[Stored items]

---*---

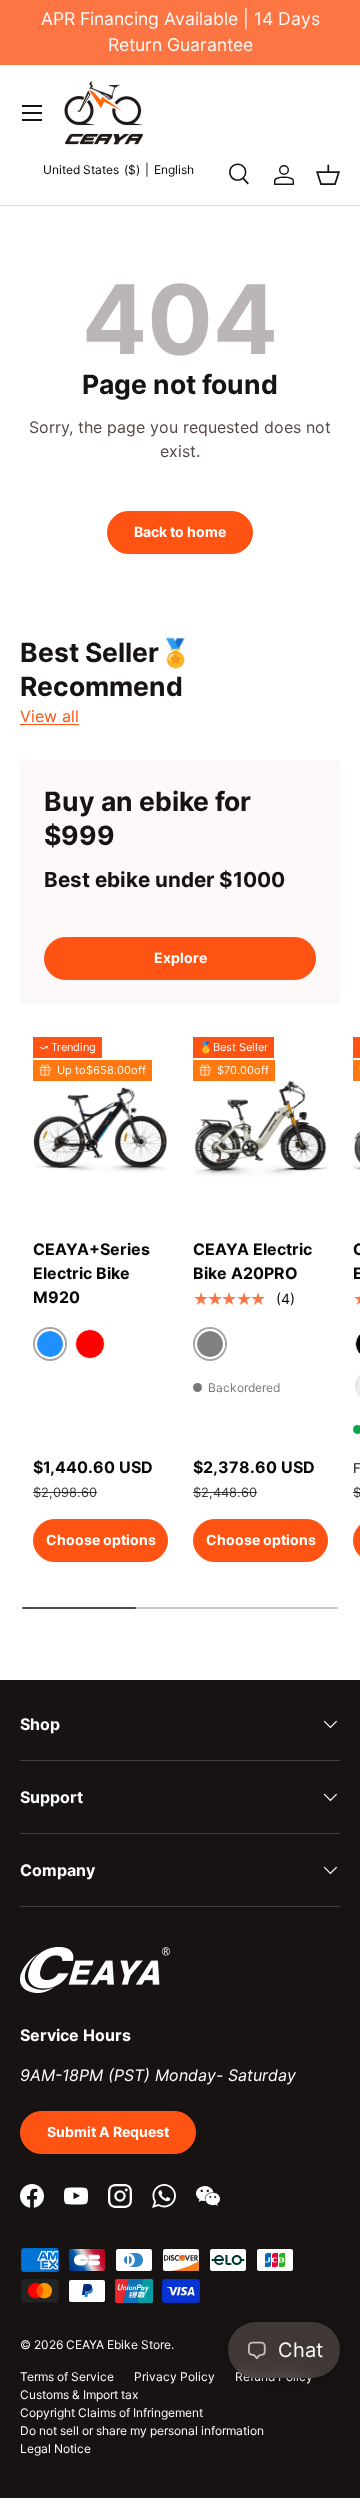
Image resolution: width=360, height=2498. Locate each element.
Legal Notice (55, 2448)
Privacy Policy (174, 2376)
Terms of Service (67, 2376)
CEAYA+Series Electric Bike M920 (91, 1273)
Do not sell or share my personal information (142, 2430)
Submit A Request (108, 2131)
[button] (328, 175)
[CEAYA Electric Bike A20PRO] (260, 1127)
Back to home (180, 531)
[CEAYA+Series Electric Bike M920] (100, 1127)
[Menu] (32, 113)
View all (49, 716)
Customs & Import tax (79, 2394)
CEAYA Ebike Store (118, 2344)
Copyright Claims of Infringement (111, 2412)
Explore (180, 957)
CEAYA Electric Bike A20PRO (252, 1261)
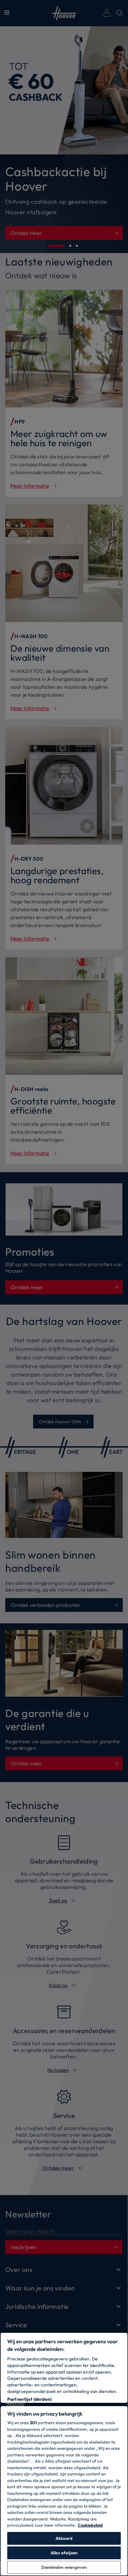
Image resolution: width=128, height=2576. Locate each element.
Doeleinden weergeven (64, 2567)
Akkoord (64, 2538)
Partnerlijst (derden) (29, 2399)
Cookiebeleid (90, 2525)
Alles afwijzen (64, 2552)
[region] (64, 2454)
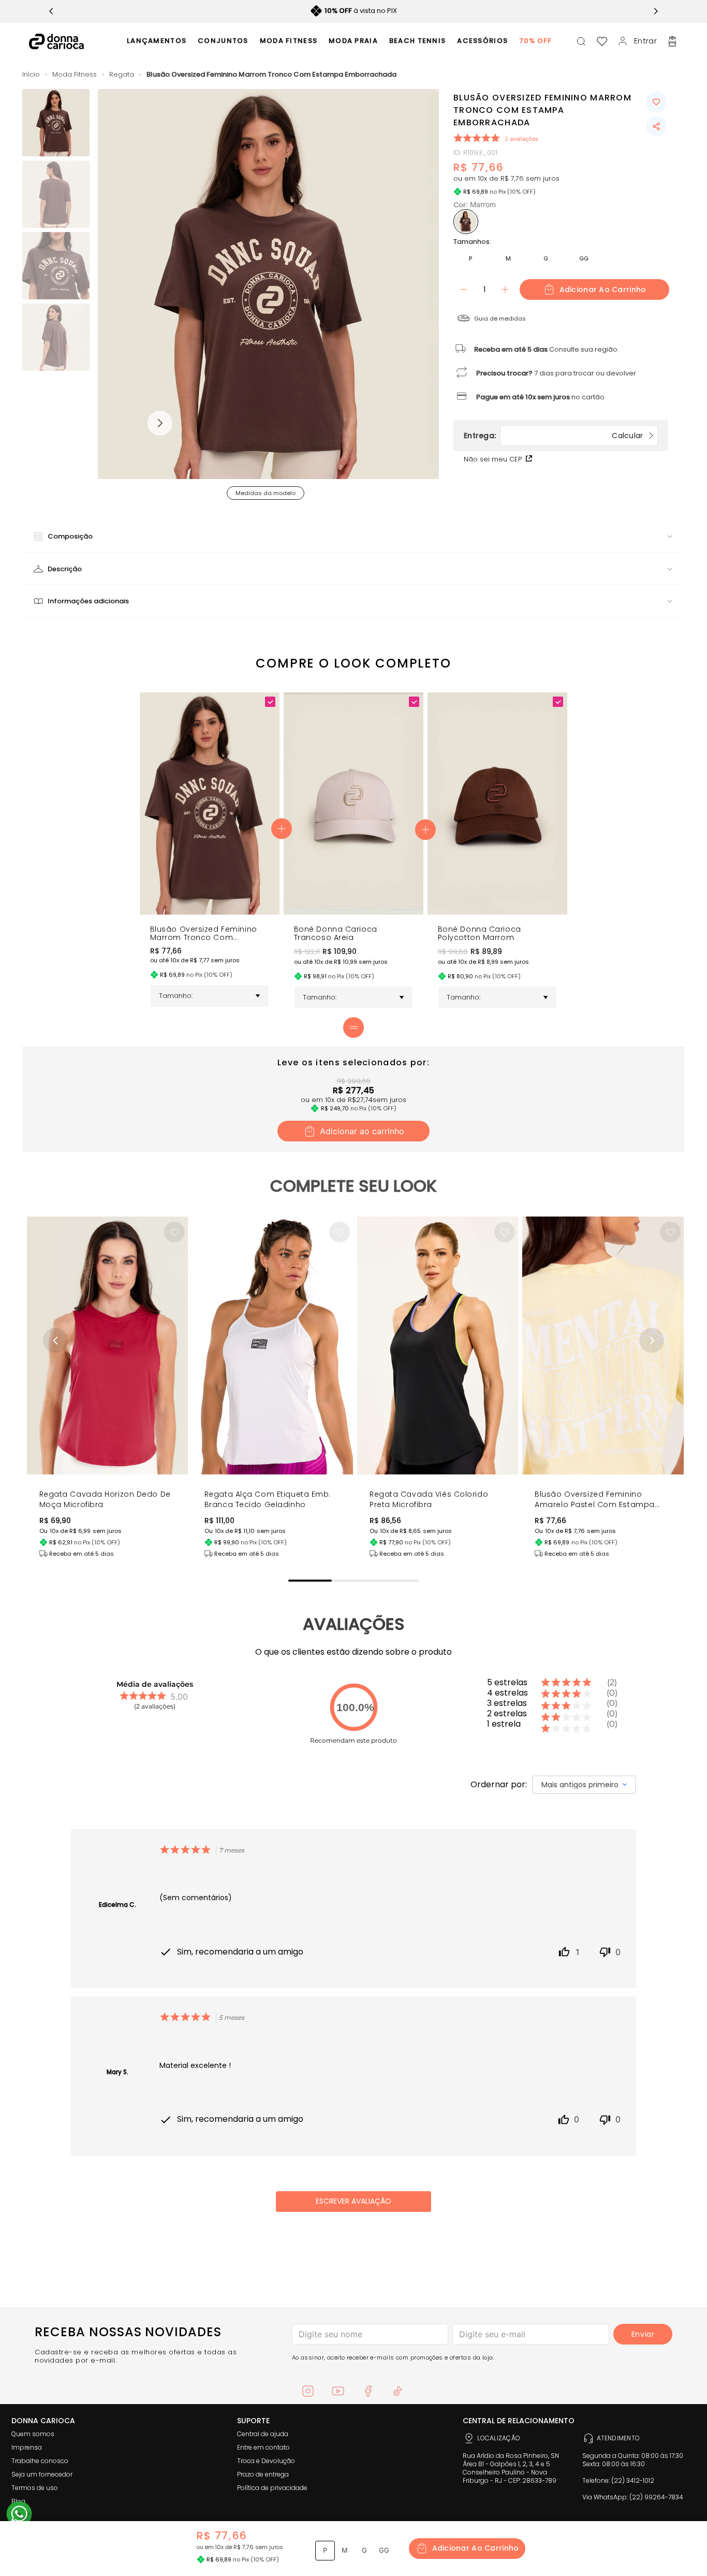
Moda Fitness (74, 74)
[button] (268, 285)
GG (583, 258)
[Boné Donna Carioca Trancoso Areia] (353, 912)
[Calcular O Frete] (635, 435)
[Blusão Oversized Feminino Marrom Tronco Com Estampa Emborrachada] (209, 912)
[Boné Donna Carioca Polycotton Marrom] (497, 912)
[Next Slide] (656, 11)
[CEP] (538, 435)
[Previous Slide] (51, 11)
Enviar (642, 2334)
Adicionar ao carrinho (602, 289)
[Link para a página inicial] (31, 74)
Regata (121, 74)
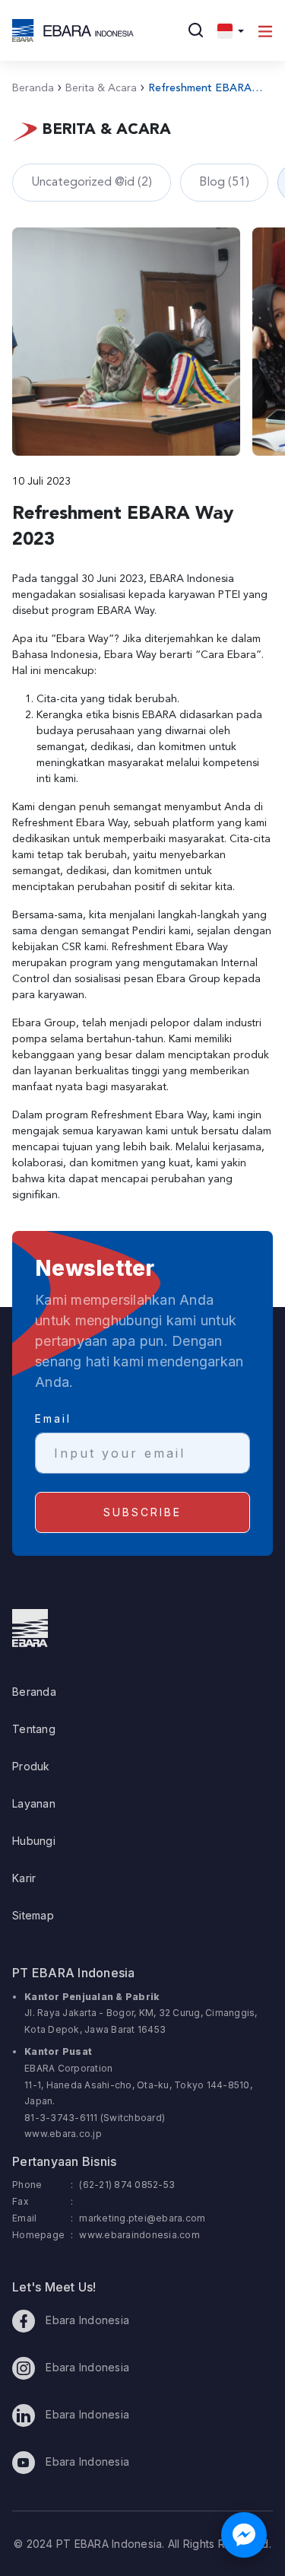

---*---

— EXERCISE INSTRUCTIONS —
The records above must be output exactly, except for their pictures.

— RESULT OF THIS EXERCISE —
Image resolution: width=360, height=2498. Locate each element.
Legal Notice (55, 2448)
Privacy Policy (174, 2376)
Terms of Service (67, 2376)
CEAYA+Series Electric Bike M920 (91, 1273)
Do not sell or share my personal information (142, 2430)
Submit A Request (108, 2131)
[button] (328, 175)
[CEAYA Electric Bike A20PRO] (260, 1127)
Back to home (180, 531)
[CEAYA+Series Electric Bike M920] (100, 1127)
[Menu] (32, 113)
View all (49, 716)
Customs & Import tax (79, 2394)
CEAYA Ebike Store (118, 2344)
Copyright Claims of Infringement (111, 2412)
Explore (180, 957)
CEAYA Electric Bike A20PRO (252, 1261)
Image resolution: width=128, height=2576. Locate each element.
Doeleinden weergeven (64, 2567)
Akkoord (64, 2538)
Partnerlijst (derden) (29, 2399)
Cookiebeleid (90, 2525)
Alles afwijzen (64, 2552)
[region] (64, 2454)
Moda Fitness (74, 74)
[button] (268, 285)
GG (583, 258)
[Boné Donna Carioca Trancoso Areia] (353, 912)
[Calcular O Frete] (635, 435)
[Blusão Oversized Feminino Marrom Tronco Com Estampa Emborrachada] (209, 912)
[Boné Donna Carioca Polycotton Marrom] (497, 912)
[Next Slide] (656, 11)
[CEP] (538, 435)
[Previous Slide] (51, 11)
Enviar (642, 2334)
Adicionar ao carrinho (602, 289)
[Link para a página inicial] (31, 74)
Regata (121, 74)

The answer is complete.